Em 9 de dezembro, o artista compareceu à Central de Monitoração Eletrônica para substituir a tornozeleira. O dispositivo retirado foi encaminhado para análise técnica, que identificou dano eletrônico possivelmente causado por alto impacto. Mesmo após a troca, o novo aparelho voltou a apresentar falhas relacionadas à ausência de carregamento e está descarregado desde 1º de fevereiro, o que inviabiliza o acompanhamento da medida.

As ocorrências foram comunicadas periodicamente ao Judiciário por meio de relatórios enviados à 3ª Vara Criminal. Ao restabelecer a prisão preventiva, o ministro do STJ avaliou que o histórico compromete a efetividade das cautelares anteriormente impostas.

Com a decisão, a juíza Tulla Correa de Mello determinou a expedição imediata do mandado, com validade equivalente à ordem anterior. Policiais civis realizam diligências em endereços ligados ao cantor, mas ele ainda não foi localizado.

A defesa afirma que os problemas no monitoramento foram de natureza técnica e sustenta que não houve intenção de descumprir determinações judiciais.
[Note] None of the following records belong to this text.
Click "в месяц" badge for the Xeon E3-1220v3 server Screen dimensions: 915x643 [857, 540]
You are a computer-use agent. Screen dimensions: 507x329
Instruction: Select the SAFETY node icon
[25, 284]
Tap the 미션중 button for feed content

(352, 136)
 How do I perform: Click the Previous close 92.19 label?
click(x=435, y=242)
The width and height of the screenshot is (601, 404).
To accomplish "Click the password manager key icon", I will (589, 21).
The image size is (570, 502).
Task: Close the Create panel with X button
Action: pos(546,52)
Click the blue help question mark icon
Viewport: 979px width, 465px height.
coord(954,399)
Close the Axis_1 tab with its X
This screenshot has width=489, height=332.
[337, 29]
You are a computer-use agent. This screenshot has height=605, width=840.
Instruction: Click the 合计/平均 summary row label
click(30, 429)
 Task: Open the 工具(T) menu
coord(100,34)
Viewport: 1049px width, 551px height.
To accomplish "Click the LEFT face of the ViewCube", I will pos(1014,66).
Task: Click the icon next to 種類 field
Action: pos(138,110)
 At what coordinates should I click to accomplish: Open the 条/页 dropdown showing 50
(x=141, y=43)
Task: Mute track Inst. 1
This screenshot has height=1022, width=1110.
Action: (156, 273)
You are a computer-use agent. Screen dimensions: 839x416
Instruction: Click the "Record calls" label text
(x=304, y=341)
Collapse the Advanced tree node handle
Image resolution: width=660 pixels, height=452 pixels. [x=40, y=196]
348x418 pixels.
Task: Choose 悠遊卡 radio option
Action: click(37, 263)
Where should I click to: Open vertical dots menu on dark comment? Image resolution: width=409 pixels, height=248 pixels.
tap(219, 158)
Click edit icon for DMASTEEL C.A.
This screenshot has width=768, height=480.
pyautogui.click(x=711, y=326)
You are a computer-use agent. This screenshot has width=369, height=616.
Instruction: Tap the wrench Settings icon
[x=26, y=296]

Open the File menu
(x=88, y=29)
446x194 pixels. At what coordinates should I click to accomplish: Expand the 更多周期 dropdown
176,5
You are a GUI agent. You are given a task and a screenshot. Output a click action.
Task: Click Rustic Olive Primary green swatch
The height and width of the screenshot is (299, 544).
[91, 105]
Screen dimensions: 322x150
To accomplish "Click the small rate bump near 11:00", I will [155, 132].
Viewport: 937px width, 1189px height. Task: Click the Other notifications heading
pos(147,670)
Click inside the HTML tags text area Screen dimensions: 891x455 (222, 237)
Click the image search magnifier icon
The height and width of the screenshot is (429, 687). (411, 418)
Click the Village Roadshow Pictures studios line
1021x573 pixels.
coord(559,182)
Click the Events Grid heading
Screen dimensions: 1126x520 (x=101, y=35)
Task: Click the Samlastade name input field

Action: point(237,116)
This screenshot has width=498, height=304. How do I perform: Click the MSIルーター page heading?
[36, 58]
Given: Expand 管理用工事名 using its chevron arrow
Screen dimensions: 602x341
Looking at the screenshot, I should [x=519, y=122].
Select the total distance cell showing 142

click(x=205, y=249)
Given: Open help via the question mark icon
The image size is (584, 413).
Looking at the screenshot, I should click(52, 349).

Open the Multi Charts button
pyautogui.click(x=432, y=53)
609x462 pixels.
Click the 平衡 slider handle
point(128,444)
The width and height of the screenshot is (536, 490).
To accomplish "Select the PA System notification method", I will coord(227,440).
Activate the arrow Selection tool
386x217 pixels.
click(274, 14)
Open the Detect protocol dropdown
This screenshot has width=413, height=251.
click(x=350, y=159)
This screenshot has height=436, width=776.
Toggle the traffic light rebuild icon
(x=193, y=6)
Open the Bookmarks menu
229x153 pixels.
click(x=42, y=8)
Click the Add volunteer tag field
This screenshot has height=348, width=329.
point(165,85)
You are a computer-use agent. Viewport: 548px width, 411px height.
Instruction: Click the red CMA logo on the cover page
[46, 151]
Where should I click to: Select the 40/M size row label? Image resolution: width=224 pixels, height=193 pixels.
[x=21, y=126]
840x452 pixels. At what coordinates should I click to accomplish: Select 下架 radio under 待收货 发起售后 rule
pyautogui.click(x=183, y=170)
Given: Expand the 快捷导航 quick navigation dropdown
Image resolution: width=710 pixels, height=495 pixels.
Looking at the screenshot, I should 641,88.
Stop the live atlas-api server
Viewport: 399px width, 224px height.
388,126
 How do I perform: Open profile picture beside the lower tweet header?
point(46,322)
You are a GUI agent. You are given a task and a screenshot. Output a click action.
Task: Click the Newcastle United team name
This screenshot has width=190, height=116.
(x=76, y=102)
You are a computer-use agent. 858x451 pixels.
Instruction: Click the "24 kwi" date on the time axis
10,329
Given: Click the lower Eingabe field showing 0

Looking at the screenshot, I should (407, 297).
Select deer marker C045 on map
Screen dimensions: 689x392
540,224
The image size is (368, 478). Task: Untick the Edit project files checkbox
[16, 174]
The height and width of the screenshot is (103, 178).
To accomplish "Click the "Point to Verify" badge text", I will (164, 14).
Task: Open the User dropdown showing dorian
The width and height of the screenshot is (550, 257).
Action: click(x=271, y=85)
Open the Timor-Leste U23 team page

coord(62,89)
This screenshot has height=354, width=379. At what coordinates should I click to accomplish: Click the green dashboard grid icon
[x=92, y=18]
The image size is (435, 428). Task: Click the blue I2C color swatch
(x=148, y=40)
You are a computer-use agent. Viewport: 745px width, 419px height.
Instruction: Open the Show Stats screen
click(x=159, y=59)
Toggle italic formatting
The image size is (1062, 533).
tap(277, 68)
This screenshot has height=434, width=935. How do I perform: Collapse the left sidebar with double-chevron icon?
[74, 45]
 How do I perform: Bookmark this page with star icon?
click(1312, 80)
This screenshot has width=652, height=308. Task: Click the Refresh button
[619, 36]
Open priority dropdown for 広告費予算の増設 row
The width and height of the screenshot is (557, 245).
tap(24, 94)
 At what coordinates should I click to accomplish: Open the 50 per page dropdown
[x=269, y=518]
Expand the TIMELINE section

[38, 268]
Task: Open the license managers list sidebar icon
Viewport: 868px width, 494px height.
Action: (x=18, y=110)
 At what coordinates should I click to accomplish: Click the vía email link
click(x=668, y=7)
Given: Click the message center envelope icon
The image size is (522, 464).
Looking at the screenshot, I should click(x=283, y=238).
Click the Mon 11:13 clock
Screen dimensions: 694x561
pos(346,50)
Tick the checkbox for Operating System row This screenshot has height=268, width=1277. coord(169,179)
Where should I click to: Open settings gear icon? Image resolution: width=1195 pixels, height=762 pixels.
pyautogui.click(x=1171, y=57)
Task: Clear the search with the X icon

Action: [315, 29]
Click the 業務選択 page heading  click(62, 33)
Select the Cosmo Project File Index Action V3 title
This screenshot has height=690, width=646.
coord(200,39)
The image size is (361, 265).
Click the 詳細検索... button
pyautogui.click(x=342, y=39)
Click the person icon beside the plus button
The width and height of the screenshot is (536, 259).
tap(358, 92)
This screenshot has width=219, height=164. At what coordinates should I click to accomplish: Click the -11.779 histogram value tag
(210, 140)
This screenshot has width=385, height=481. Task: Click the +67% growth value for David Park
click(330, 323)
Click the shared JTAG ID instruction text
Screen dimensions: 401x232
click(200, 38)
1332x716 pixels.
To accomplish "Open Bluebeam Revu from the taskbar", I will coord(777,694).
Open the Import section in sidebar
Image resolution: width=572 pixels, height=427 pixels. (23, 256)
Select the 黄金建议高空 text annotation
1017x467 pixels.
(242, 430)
O caso tem origem em episódio ocorrido em 22 de julho de 2025, no bairro do Joá, zona oeste do Rio de Janeiro. Conforme denúncia do Ministério Público, o rapper e outras pessoas são acusados de duas tentativas de homicídio qualificado contra policiais civis que cumpriam mandado de busca e apreensão no imóvel. Segundo os agentes, pedras teriam sido arremessadas do andar superior da residência durante a ação.